Clément Solym - 26.09.2012

Edition - Bibliothèques - bibliothèques - prêt numérique - éditeurs US


L'Association des Éditeurs américains (AAP) aura au moins été réactive : 24 heures après la publication d'une lettre ouverte à leur intention par la présidente de l'Association des Bibliothéques américaines (ALA), la réponse est publiée, et relayée par le Library Journal. Mais, à n'en pas douter, les établissements de prêt ne trouveront pas ici la réponse à leurs inquiétudes...

  


St. Thomas Public LibrarySt.
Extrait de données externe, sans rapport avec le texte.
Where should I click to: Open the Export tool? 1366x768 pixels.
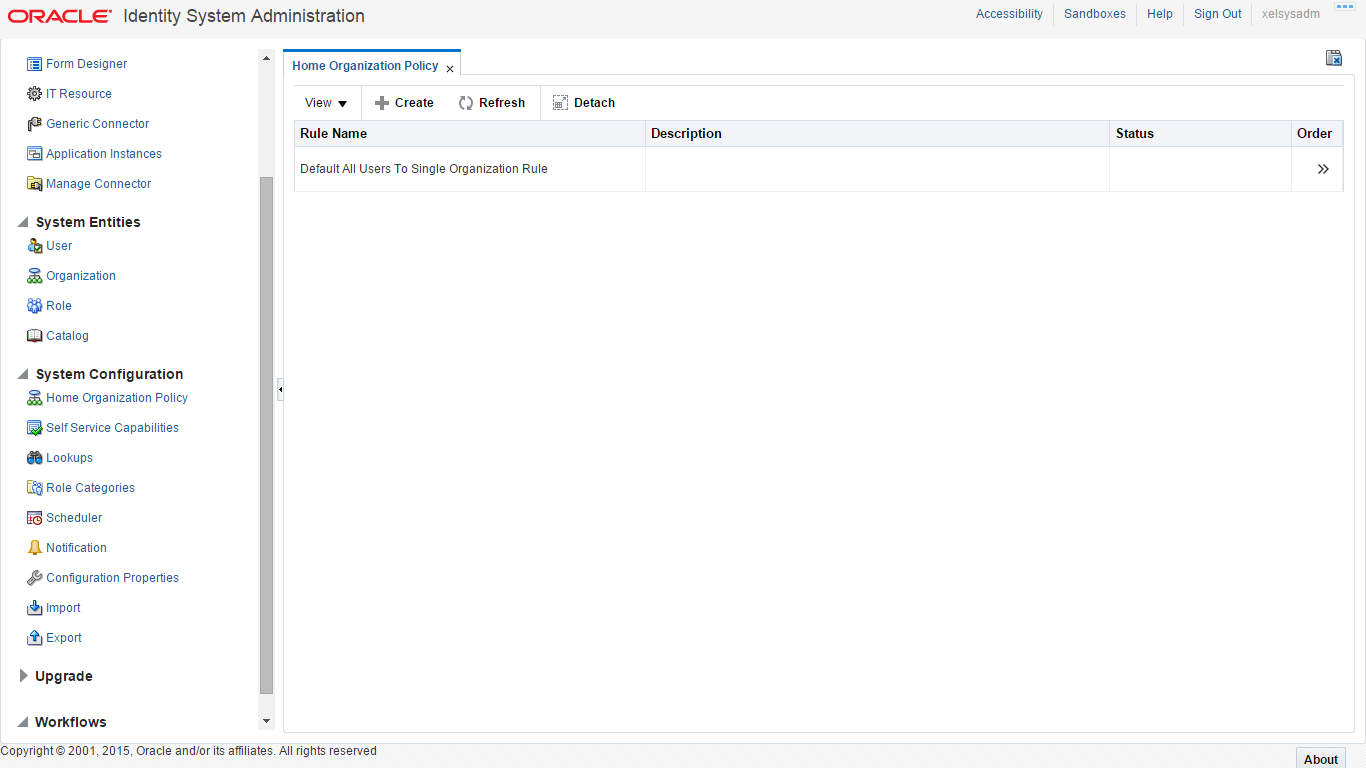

Thomas Public Library, vlasta2, CC BY 2.0

 

 

 Dans leur missive, les éditeurs membres de l'AAP soulignent qu'ils « soutiennent le concept de prêt numérique », ce qui, en soi, est déjà une petite victoire : les éditeurs scolaires, par exemple, ne se montrent pas vraiment enclins à soutenir le fair use (un contournement du copyright légalisé par des fins pédagogiques), jugé dommageable pour l'industrie et la recherche académique. (voir notre actualitté)

 

Mais, outre le copyright, toute la chaîne du livre numérique semble un peu rouillée, d'après les dires de l'AAP : les éditeurs « doivent faire face à une série de défis technologiques, logistiques et financiers » pour se permettre de prêter leurs livres numériques.

 

Et la situation des maisons d'édition n'est « pas aussi simple » que celle que dépeint Maureen Sullivan au nom des bibliothèques : chaque éditeur « se débat individuellement pour servir au mieux les intérêts des auteurs et des lecteurs, protéger la propriété intellectuelle numérique et créer un nouveau modèle économique profitable à tous. »

 

Et l'Association des Éditeurs américains ne se prive pas, au passage, de pointer l'acharnement du Department of Justice à leur encontre : « Et tandis que le statut non lucratif des bibliothèques leur permet de s'entendre, de débattre et de formuler des consensus sur ces questions, les éditeurs ne peuvent pas collaborer à cause des lois antitrust. »

 

Mais rien à faire, les éditeurs sont « déçus » par ces critiques non méritées. Et pour souligner encore un peu plus leur bonne volonté, ils rappellent à Maureen Sullivan son invitation, toujours valable, à une table ronde consacrée au prêt numérique.